We should love God and His word this much too. He is the source of our salvation after all, He pulled me out of a life of sin, He healed me of cancer. I love Him more than words can say, and He says quite often in John 14-15 that if we love Him, we should keep his commandments. I love Him! I want to crawl under His wings and snuggle next to Him. He held me on my sickbed, His chest was my pillow, and His arms were my blankets, and He held me there when I thought I might take my last breath. It’s not wrong to love God will all our heart, strength, soul, and mind. In fact, Jesus commands it.

Mark 12:30, “Love the Lord your God with all your heart and with all your soul and with all your mind and with all your strength.”

Deut. 6:5, Mat. 22:37 and Luke 10:27 all say the same thing.

Let’s do this! Let’s love God with EVERYTHING we’ve got!
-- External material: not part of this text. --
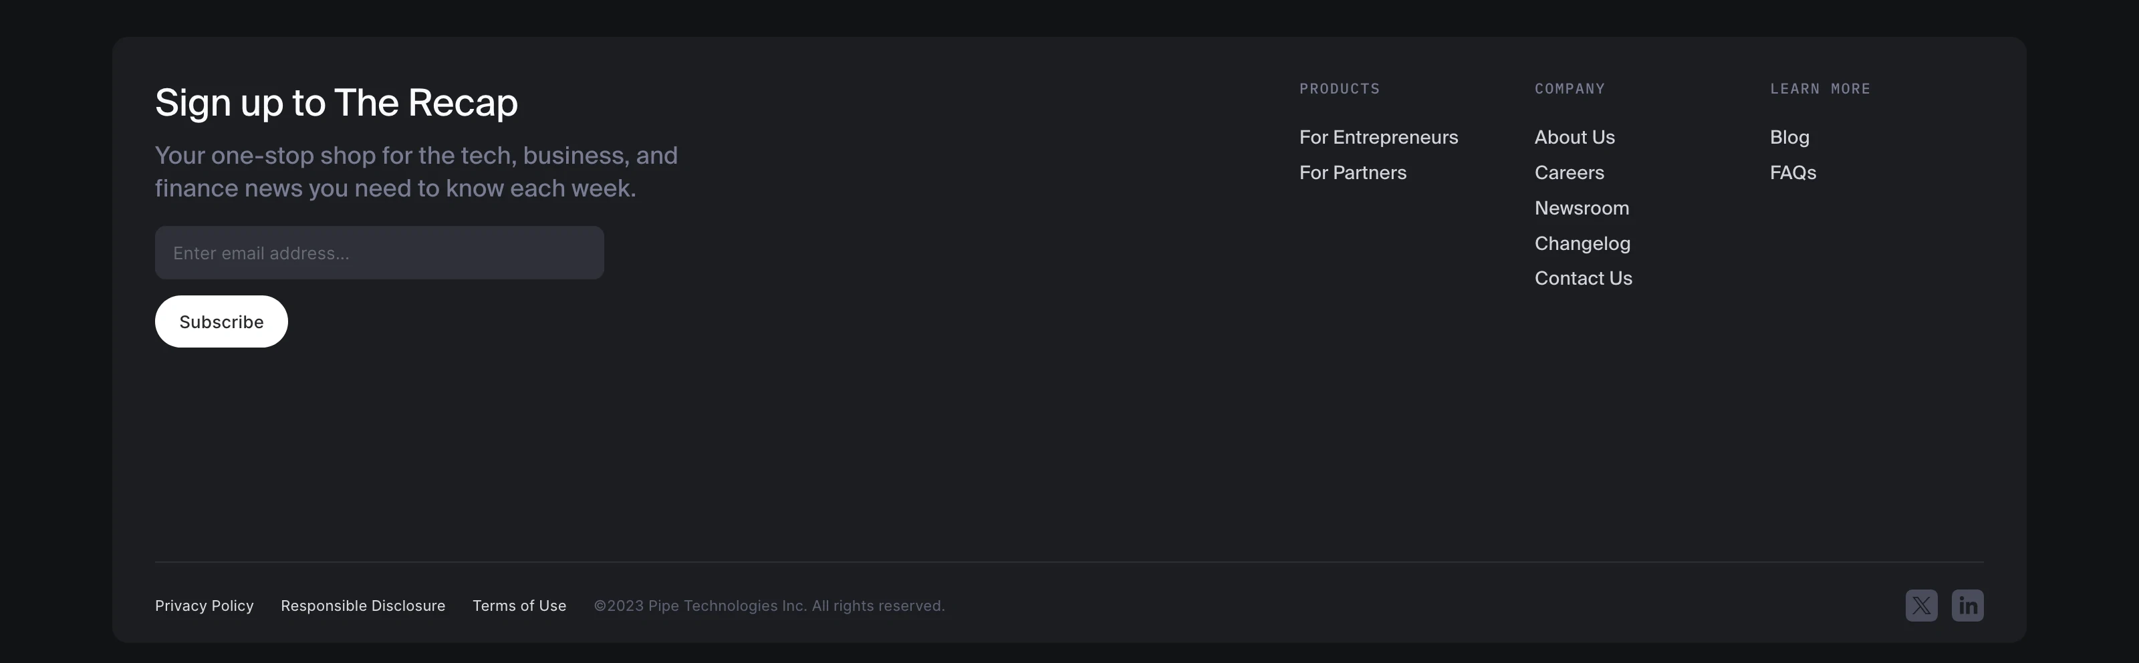The image size is (2139, 663).
Task: Visit the About Us page
Action: [x=1574, y=137]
Be bold (Prov. 28:1), be courageous (2 Chronicles 32:7-8), be outspoken (Romans 10:9), and be stubborn (can only find negative verses about being stubborn, so let’s try “perseverance”)!

This one says it all:

 

1 Timothy 4:16

Watch your life and doctrine closely.  Persevere in them, because if you do,
you will save both yourself and your hearers.

 

By Sandi Rog

http://thelordslady2.blogspot.com

www.sandirog.com

sandirog.blogspot.com/

 

 

 

One thought on “He Called Me Stubborn

  1. Sandi,

    I am glad you are stubborn (i.e. pray and have faith God will heal), because you are still needed and loved. Please also pray for our grandson who should have a “two year clearance” in January. If nothing shows up this time, he will be allowed to get his port taken out. He is just 27.